Task to carry out.
Return every one of the following entries unchanged, keeping each line as it appears.

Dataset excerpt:
* * * *

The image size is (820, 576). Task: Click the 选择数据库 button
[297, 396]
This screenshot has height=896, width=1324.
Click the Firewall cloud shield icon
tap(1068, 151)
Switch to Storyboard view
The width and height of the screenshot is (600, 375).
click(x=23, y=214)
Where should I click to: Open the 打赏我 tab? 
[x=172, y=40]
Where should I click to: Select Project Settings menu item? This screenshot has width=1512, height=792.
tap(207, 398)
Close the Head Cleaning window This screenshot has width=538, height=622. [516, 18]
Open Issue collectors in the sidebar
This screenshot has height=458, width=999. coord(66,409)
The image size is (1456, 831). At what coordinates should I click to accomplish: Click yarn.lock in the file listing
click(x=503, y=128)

* * * *

Solved problem.
The image size is (820, 576). Task: Click the 选择数据库 button
[297, 396]
This screenshot has height=896, width=1324.
Click the Firewall cloud shield icon
tap(1068, 151)
Switch to Storyboard view
The width and height of the screenshot is (600, 375).
click(x=23, y=214)
Where should I click to: Open the 打赏我 tab? 
[x=172, y=40]
Where should I click to: Select Project Settings menu item? This screenshot has width=1512, height=792.
tap(207, 398)
Close the Head Cleaning window This screenshot has width=538, height=622. [516, 18]
Open Issue collectors in the sidebar
This screenshot has height=458, width=999. coord(66,409)
The image size is (1456, 831). At what coordinates should I click to accomplish: Click yarn.lock in the file listing
click(x=503, y=128)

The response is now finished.